Xtend Design unveils electric lunar rover LUNIAQ inspired by Skoda SUVs

Xtend Design, an architecture and design agency based in London and Prague, has unveiled the concept lunar rover LUNIAQ inspired by the Skoda Enyaq electric car. The electric lunar rover concept was unveiled during an event at Czech Space Week earlier this month.

Penned by Czech designer Tomáš Rousek of Xtend Design, LUNIAQ is based on NASA’s MMSEV platform (Multi-Mission Space Exploration Vehicle) and draws its inspiration from the Skoda Enyaq. It’s easy to see echoes of Skoda’s graceful yet angular design themes in the rover concept. Tomas previously worked at NASA’s Jet Propulsion Laboratory, designing vehicle designs that could be used to take humanity to the moon or even Mars.
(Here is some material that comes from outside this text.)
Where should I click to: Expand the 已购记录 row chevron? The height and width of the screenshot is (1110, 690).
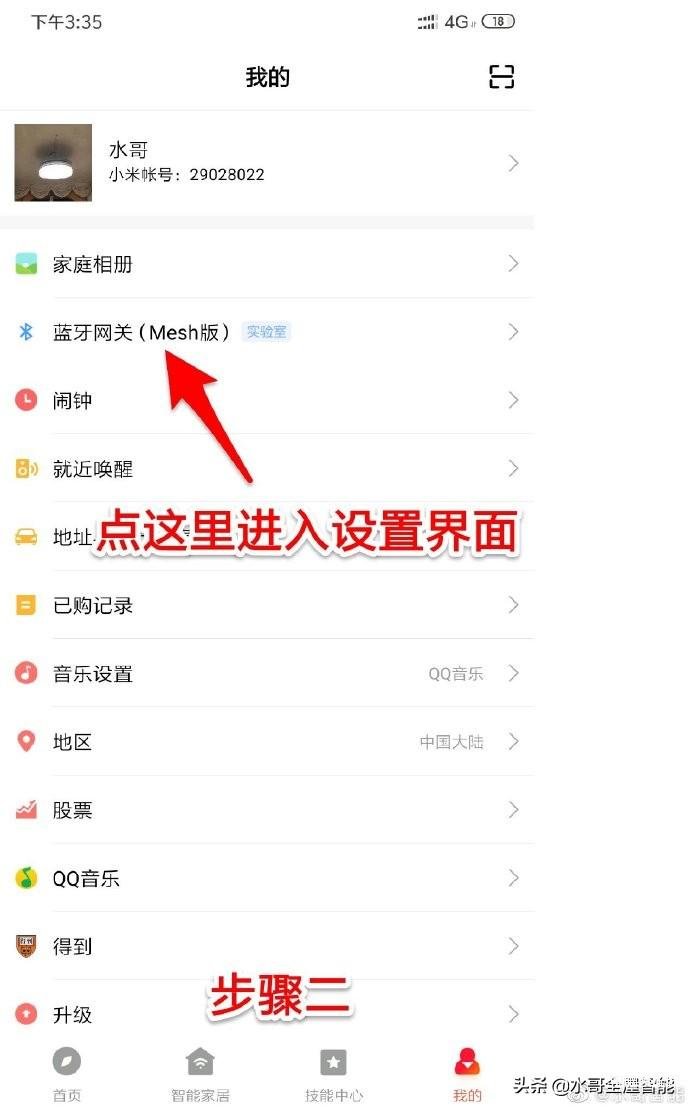(x=514, y=605)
The rover would also be capable of autonomous and remote operation.
The rover would also be capable of autonomous and remote operation. Credit: Xtend Design

LUNIAQ’s cabin has space for up to four astronauts, depending on the length of the mission. The rover would also be capable of autonomous and remote operation. There are two hatches on the sides of the rover that allow connection to the lunar base’s space modules. At the rear, the rover is equipped with a “suitport” covered by a hinged door, which reveals two spacesuits attached to the outside of the vehicle. This solution allows astronauts to crawl directly into spacesuits and prevents harmful moon dust from entering the cabin.

The electric power is stored in solid-state batteries, which can be charged using UltraFlex solar panels on the roof. Solar panels can unfold into the shape of a fan and allow charging while standing or driving slowly. There are also radiators for cooling during the lunar day and antennas for communication with the lunar base, the Earth, orbital stations, and other satellites.

LUNIAQ's cabin has space for up to four astronauts, depending on the length of the mission.
LUNIAQ’s cabin has space for up to four astronauts, depending on the length of the mission. Credit: Xtend Design

The LUNIAQ lunar rover comes with transparent aluminum for the large windows, which is said to be more resistant to micrometeorites than glass. Polyethylene layers provide additional radiation protection, while the bottom front window allows drivers to watch the terrain directly in front of the car. It also comes with stereoscopic cameras to scan the terrain and for 3D imaging to enable the remote and autonomous control of the car. Large soft wheels would offer comfortable driving on bumpy lunar surfaces thanks to Michelin’s Tweel technology.

“Sustainable development could enable us to keep progressing forward and extend the biosphere to other places in space. We would like to inspire people on how we could continue to progressively develop our technologies and one day live and drive in places other than Earth. Technically, humanity is advanced enough, so it is becoming just a question of our motivation and funding. The new era of electric mobility could continue across the entire Solar System and beyond,” says Tom Rousek.